Engineering Contradictions & Design Principles
Engineering Contradiction Analysis
1Loss of information
If users manually analyze and manage large volumes of data across multiple sources, then data analysis completeness can be achieved, but user time and effort requirements increase significantly
Solution Approach 1:
The system automatically infers data analysis preferences by monitoring and analyzing user interactions with data analysis tools, eliminating the need for users to manually specify their preferences. The system self-updates preference profiles based on observed usage patterns, thereby reducing user effort while maintaining comprehensive data analysis capabilities.
Solution Approach 2:
The system performs preliminary analysis of user behavior patterns and pre-establishes data analysis preference profiles before users need them. By proactively inferring preferences from ongoing interactions and preparing personalized analysis configurations in advance, the system reduces the time users would otherwise spend on data analysis setup and management.

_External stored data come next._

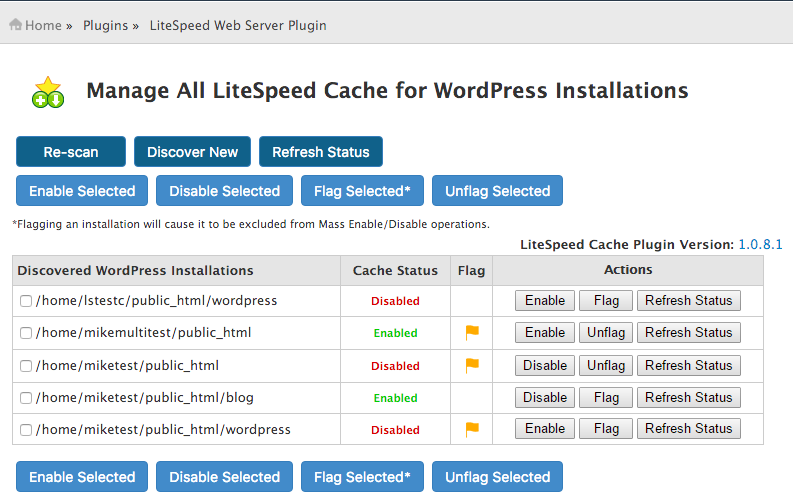Select the lstestc/public_html/wordpress checkbox

click(x=26, y=301)
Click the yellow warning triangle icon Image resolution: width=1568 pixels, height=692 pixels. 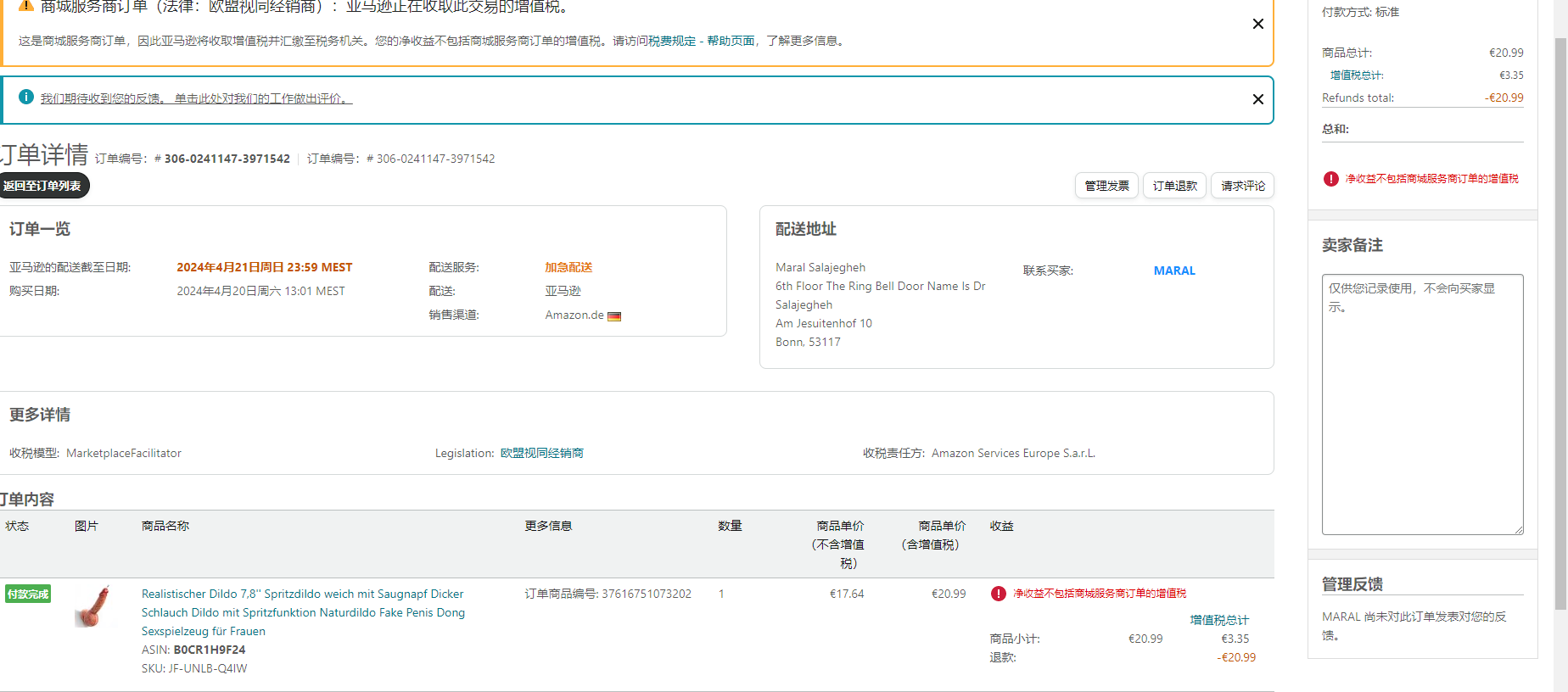click(x=26, y=6)
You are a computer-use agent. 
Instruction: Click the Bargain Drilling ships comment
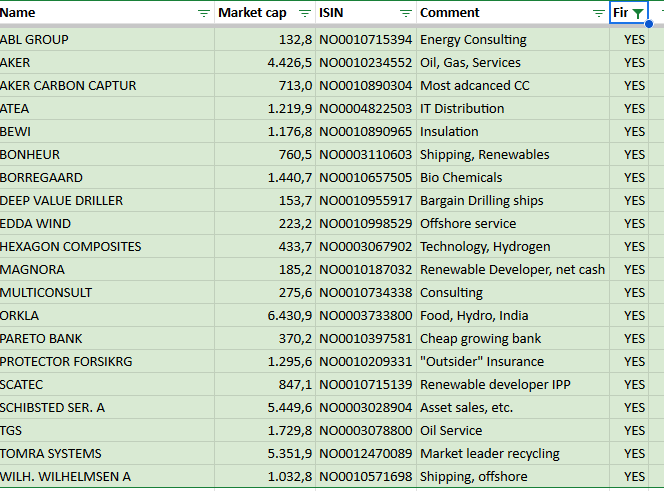(481, 201)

2Adaptability or versatility
If users switch between small form-factor devices (smartphones, tablets) and large form-factor devices (desktops), then device flexibility is improved, but consistency of data analysis experience deteriorates
Solution Approach 1:
The system creates device-agnostic data analysis preference profiles that work uniformly across smartphones, tablets, and desktop computers. By inferring preferences from user behavior rather than device-specific configurations, the system ensures that analytical insights and preferences remain consistent regardless of which device the user is currently using, achieving both flexibility and stability.
3Productivity
If users attempt to leverage data and analysis of co-workers, then organizational knowledge utilization is improved, but difficulty in sharing and accessing colleague insights increases
Solution Approach 1:
The system merges individual user data analysis preferences into organizational-level preference profiles by analyzing aggregated user interactions. This combines multiple sources of analytical insights into unified organizational knowledge that can be easily accessed and applied across the organization, simplifying knowledge sharing while improving productivity.
Data Source
AI summary
Systems, methods, and software for developing application usage information are provided herein. An exemplary method includes identifying data sources that relate to application usage activity of one or more users, determining activity signals related to at least data analysis by the one or more users from among the application usage activity, and applying the activity signals to a knowledge graphing service that infers data analysis preferences from among the activity signals. The method also includes providing ones of the data analysis preferences for use by data insight services that establish data insight objects visualizing target datasets based at least on the ones of the data analysis preferences.